Le numérique est donc le terrain de chasse du crime organisé, responsable de plus de la moitié des cyberattaques, rappelle Myriam Quémener, avocate générale à la cour d’appel de Paris. "Les réseaux mafieux se mettent en contact avec des informaticiens, en particulier dans l'ancien bloc soviétique, où il y a des compétences en mathématiques et en informatique mais peu d'emploi", explique-t-elle, estimant qu'il y a "actuellement une pandémie sanitaire et une pandémie numérique".
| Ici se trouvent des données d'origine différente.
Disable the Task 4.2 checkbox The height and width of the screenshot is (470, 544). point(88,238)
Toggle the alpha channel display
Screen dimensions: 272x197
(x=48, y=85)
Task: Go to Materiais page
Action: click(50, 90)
Face à cette situation, Myriam Quémener appelle à "renforcer très rapidement les effectifs et la politique pénale". Et d'alerter : "Il y a véritablement une urgence."
"Il faut plus de moyens"
Dans son rapport, le Club des juristes enjoint le gouvernement à faire de la cybersécurité une cause nationale dès l’an prochain, pour notamment améliorer l'entraide internationale et lutter contre les pays sanctuaires qui sont aujourd'hui les paradis fiscaux des cybercriminels. "La France dispose de spécialistes dans tous ces domaines", rappelle Bernard Spitz, président du pôle international et Europe du Medef, et président de la Commission "Cyber risk" au Club des juristes, invité d'Europe 1.
Mais face à la croissance exponentielle de ces piratages, "il faut plus de moyens", réclame-t-il, alors qu'Emmanuel Macron a annoncé en février un plan d'un milliard d'euros. Car aujourd'hui, "on a des gens très performants, mais pas encore les moyens humains et matériels d'aller au bout". Le Club des juristes préconise donc par exemple la mise en place d'une filière de "cyber magistrats". "Il y a aujourd'hui une filière composée de peu de gens. Il faut en augmenter les moyens et la capacité", conclut Bernard Spitz.
"Un enjeu de souveraineté majeur"
Mais la réponse ne peut pas être uniquement française. "Il faut qu'on travaille beaucoup sur le plan européen, à travers le partage des compétences, des données et des moyens entre les différents pays", estime encore Bernard Spitz, qui insiste aussi sur le rôle de la prévention.
Se prémunir contre ces risques est "un enjeu de souveraineté et de sécurité majeur", martèle l'invité d'Europe 1.